The social importance of the soirées in Stafford’s social life in the 1900s emphasised the respected position held by the Catholic Church amongst the town’s elite. In 1907 Dr E.W. Taylor, the organist at St Mary’s Anglican church, was a high-profile convert to Catholicism and in the same year he was elected Stafford’s first Catholic Mayor. The Civic Service was held at St Austin’s, and the priest, Fr Keating, made some cautionary comments on attitudes to the Church in the town when he said that
‘of course, in these days to enter the Catholic Church was not so astonishing a thing as it would have been 60 years ago. But still at the present time there were people, and people in Stafford, who would allow a man to follow his conscience along every road except that which led to Rome. And there were people – not many – but there were some still living who thought it was their duty to punish in whatever way they could anyone who joined the Roman Catholic Church. When the Mayor decided to become a Catholic he was willing to take the risks because he felt God had a claim on him. …. The citizens of the Borough had seen fit to honour him whom God had already honoured.’ 

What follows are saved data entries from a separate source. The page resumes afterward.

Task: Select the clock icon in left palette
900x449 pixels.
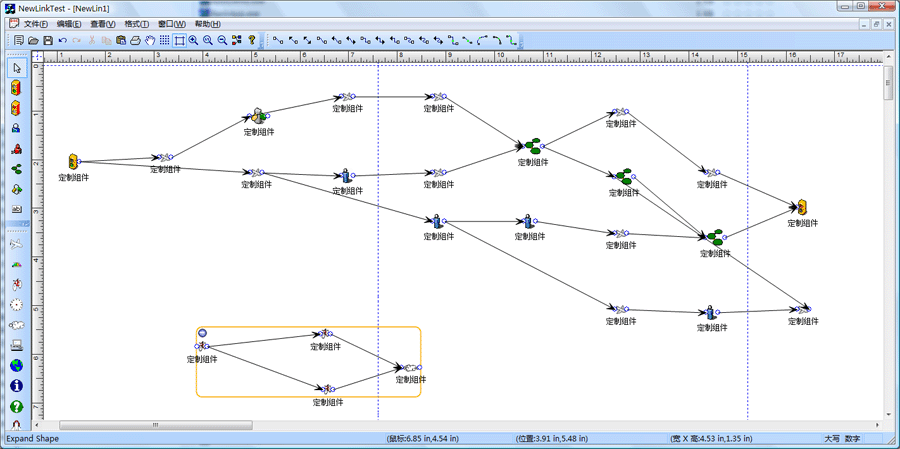Action: point(16,305)
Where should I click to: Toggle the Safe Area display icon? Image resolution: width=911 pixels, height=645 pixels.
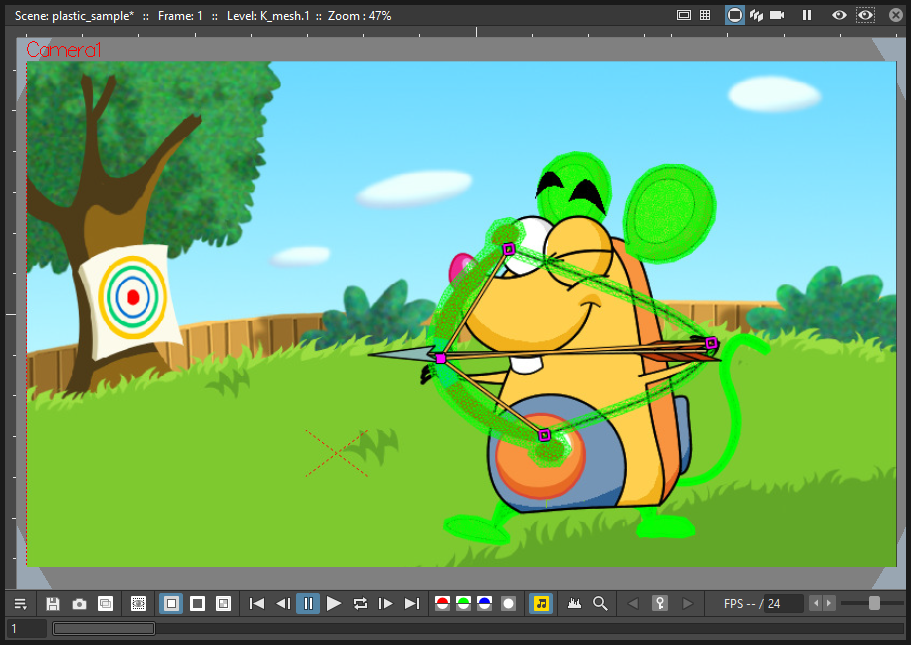pos(684,15)
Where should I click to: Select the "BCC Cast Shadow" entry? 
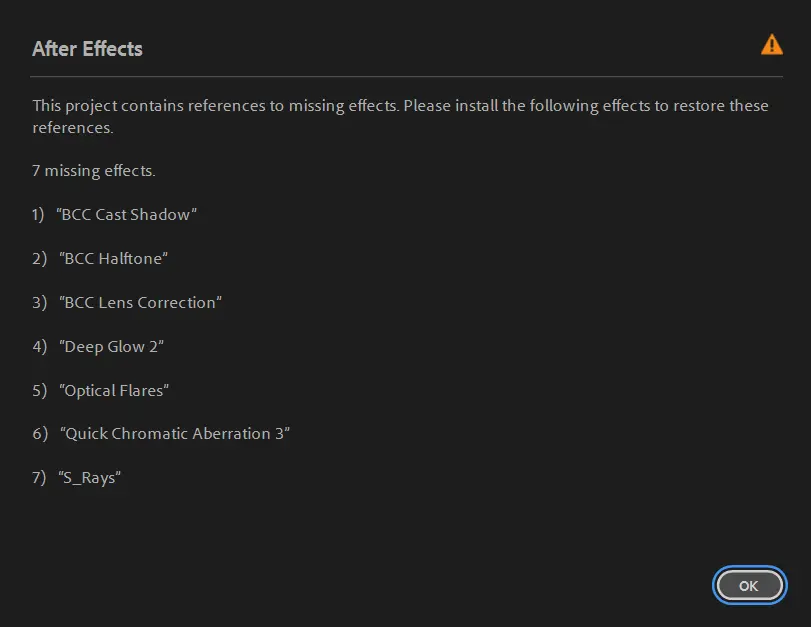coord(126,215)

This statement emphasises that the absence of violent anti-Catholicism in 19th century Stafford did not mean there was no insidious hostility in local affairs. Even so, the local elite’s anti-sectarian stance was articulated at the Civic service held at the Methodist chapel in 1909 when the preacher commented that
‘it was a pleasure to know that some Roman Catholics were present that morning. He thought that was a step in the right direction because the Kingdom of God was one.’
The previous week the new Primitive Methodist mayor had attended Dr Taylor’s retiring service at St Austin’s. All of this evidence points to the fact that in Stafford there was no political mileage in public anti-Catholicism and that it could no more be a proxy for anti-Irishness in the 1900s than it had been in the mid-19th century.
 Staffordshire Advertiser (SA), 7 June 1873
 SA, 14 February 1891
 SA, 8 February 1913
 SA, 16 November 1907. His conversion occurred before he was made mayor and members of the council therefore voted him into office with knowledge of the fact.